As more details emerge about the cyberattack on JPMorgan Chase back in July, it seems as if the threat was much larger than spokespeople for the bank or investigators initially let on.
According to The New York Times, the hackers managed to impact more than 83 million households and businesses. This makes the attack one of the most severe computer intrusions into an American corporation in recent years.
While JPMorgan did alert its customers that their files had been hacked, there turned out to be quite a bit of information that was not shared by JPMorgan or investigators.
On Thursday, it was revealed that nine other major institutions were impacted by the attack. This number was not initially reported.
The identities of these institutions have not been released, and it is unclear if the attacks were as severe as the one on JPMorgan.
What is clear, however, is that intelligence in Washington is actually more concerned than they let on in the past.
Authorities have not confirmed a motive for the attack or the identity of the hackers, but their current theories are enough to leave major banks concerned.
The New York Times reports that the hackers are believed to be working out of Russia and have at least some loose connection to the Russian government.
With that knowledge, it is possible that the hack was a display of power or a possible “retaliation for the sanctions” placed on Russia, one senior official who was briefed on the incident pointed out.
“But it could be mixed motives – to steal if they can, or to sell whatever information they could glean,” the senior official added.
The official did explain that these theories have not been proven just yet.

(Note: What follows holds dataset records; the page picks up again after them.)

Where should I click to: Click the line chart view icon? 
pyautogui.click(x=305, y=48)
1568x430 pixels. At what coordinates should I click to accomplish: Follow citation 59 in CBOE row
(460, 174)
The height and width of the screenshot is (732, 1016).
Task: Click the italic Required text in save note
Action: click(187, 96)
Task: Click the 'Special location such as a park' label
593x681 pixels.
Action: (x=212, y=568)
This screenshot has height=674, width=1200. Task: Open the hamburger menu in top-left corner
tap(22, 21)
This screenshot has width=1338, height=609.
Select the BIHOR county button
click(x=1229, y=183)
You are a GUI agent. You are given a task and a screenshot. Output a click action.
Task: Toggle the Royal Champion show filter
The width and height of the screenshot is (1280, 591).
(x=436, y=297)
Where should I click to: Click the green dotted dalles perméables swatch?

“We have been wrong before,” he said.
Spokespeople for JPMorgan announced that all the information is believed to be secure again, but New York’s top financial regulation still believes there needs to be a greater sense of urgency regarding the hackers.
It turns out the hackers had access to JPMorgan databases weeks before it was announced to its customers.
Even more troubling, for some consumers, is the fact that there are currently no regulations that would require JPMorgan or any other financial institution to do so.
“Banks are not required to report data breaches and online intrusions unless the incident is deemed to have resulted in a financial loss to customers,” The New York Times reports. “Breach notification laws differ by state, but most laws require only that companies disclose a breach if customer names were stolen in conjunction with other information like a credit card, Social Security number or driver’s license number.”
Currently, spokespeople for the bank are focused on assuring customers that their most private information is still safe and secure and that the threat has supposedly been eliminated.
“To date, we have not seen any unusual fraud activity related to this incident,” said Kristin Lemkaue, a bank spokeswoman. “We have identified and closed the known access paths. We have no evidence that the attackers are still in our system. We have apologized to our customers.”